Per rendersi conto di quanto i meccanismi di produzione e distribuzione stiano cambiando è utile la lettura del libro di Salim Ismail – “Exponential Organizations” – nel quale si descrive la profonda trasformazione, avvenuta a livello globale, anche nei meccanismi di accumulazione del capitale da parte delle imprese. Le più virtuose, negli ultimi dieci anni, sono state quelle capaci di cogliere dei sentieri di crescita legati all’utilizzo della tecnologia tale da distruggere i meccanismi di produzione precedenti; la cosiddetta “distruzione creativa” di shumpeteriana memoria si di-svela prepotentemente determinando uno stravolgimento dei “paradigmi” dell’economia neoclassica. Una crescita che viene molto spesso colta dai “piccoli” piuttosto che dai “grandi”, in quell‘effetto di Penrose che proprio oggi, ove la velocità dei cambiamenti tecnologici comporta un repentino adattamento dei sistemi organizzativi e di produzione, mostra tutta la sua validità teorica.
Com’è possibile cogliere questi “cambiamenti”? Un esempio illuminante è dato da “Start Up Chile”, programma di incubazione creato nel 2010 (gestito direttamente dal ministero per lo Sviluppo economico cileno), a partecipazione sia pubblica che privata (Microsoft, Amazon, Google, solo per citare i principali operatori), che a oggi ha selezionato e incubato ben 1309 Start Up provenienti da tutto il mondo. Un laboratorio creativo che genera ricchezza, basti pensare che il 21% del portafogli delle iniziative transitate sotto Start Up Chile è stato valorizzato 1,35 miliardi di dollari americani. E gli effetti di questi trasferimenti di conoscenze impattano tutti con benefici sociali, grazie anche a iniziative specifiche rivolte all’imprenditoria femminile.

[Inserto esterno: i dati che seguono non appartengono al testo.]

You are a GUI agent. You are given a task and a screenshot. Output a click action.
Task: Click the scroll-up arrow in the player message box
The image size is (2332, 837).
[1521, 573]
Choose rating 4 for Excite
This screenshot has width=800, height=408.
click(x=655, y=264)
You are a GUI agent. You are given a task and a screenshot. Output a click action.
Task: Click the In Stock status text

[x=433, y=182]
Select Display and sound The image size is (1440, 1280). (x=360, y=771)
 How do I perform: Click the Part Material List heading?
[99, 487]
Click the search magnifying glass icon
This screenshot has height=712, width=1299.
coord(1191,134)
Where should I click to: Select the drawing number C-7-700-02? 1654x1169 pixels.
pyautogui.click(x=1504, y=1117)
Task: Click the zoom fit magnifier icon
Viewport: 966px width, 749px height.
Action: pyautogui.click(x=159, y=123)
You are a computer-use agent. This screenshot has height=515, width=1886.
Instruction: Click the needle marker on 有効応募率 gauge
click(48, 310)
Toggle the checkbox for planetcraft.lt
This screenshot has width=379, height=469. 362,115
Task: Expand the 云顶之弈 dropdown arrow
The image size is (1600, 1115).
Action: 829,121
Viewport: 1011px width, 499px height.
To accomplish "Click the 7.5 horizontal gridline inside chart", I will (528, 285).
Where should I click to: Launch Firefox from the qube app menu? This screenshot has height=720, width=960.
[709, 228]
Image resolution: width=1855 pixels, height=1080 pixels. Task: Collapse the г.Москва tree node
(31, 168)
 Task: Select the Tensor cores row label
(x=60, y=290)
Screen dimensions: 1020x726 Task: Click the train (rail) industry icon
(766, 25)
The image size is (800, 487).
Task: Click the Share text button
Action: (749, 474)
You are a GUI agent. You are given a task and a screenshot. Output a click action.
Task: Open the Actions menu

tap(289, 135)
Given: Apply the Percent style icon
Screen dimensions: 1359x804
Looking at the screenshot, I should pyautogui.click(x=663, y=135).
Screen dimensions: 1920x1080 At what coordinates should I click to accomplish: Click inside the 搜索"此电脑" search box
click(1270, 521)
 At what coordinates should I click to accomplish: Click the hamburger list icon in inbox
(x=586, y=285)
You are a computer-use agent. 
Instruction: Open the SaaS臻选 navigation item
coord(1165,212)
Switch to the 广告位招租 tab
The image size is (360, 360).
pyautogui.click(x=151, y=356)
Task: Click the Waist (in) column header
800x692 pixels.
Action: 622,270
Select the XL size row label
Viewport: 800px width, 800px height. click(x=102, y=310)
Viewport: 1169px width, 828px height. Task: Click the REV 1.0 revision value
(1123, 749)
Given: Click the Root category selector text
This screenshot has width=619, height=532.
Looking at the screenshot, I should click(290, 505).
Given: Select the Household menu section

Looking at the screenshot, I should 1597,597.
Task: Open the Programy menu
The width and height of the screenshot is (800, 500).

Il nostro Paese, al di là di ogni retorica, è ancora capace di offrire talenti e innovazione: la portata del nostro retaggio culturale è unica; come riportato in un recente articolo de Il Sole 24 Ore il “made in Italy”, se fosse un brand, sarebbe il terzo marchio più noto al mondo, dopo Coca Cola e Visa. Alle Start Up stanno guardando anche le nostre banche, con programmi di accelerazione finalizzati a scovare “iniziative” in tutto il Paese (Unicredit ha Start Lab, Intesa San Paolo promuove Start Up Initiative, per citare i due più grandi Istituti nostrani). Ma c’è anche chi – Banca Ifis con il progetto “botteghe digitali” – guarda al mondo dell’artigianato, vero e proprio fiore all’occhiello del nostro Paese, promuovendo iniziative che mirano a digitalizzare i processi di produzione (se non è questa “exponential organizations”…), fornendo anche i contributi di questo processo attraverso filmati girati sul campo e condivisi sulla rete. Un vero e proprio story telling del cambiamento 3.0.
Alla fin fine un nuovo Rinascimento non potrà che partire sempre dal nostro Paese.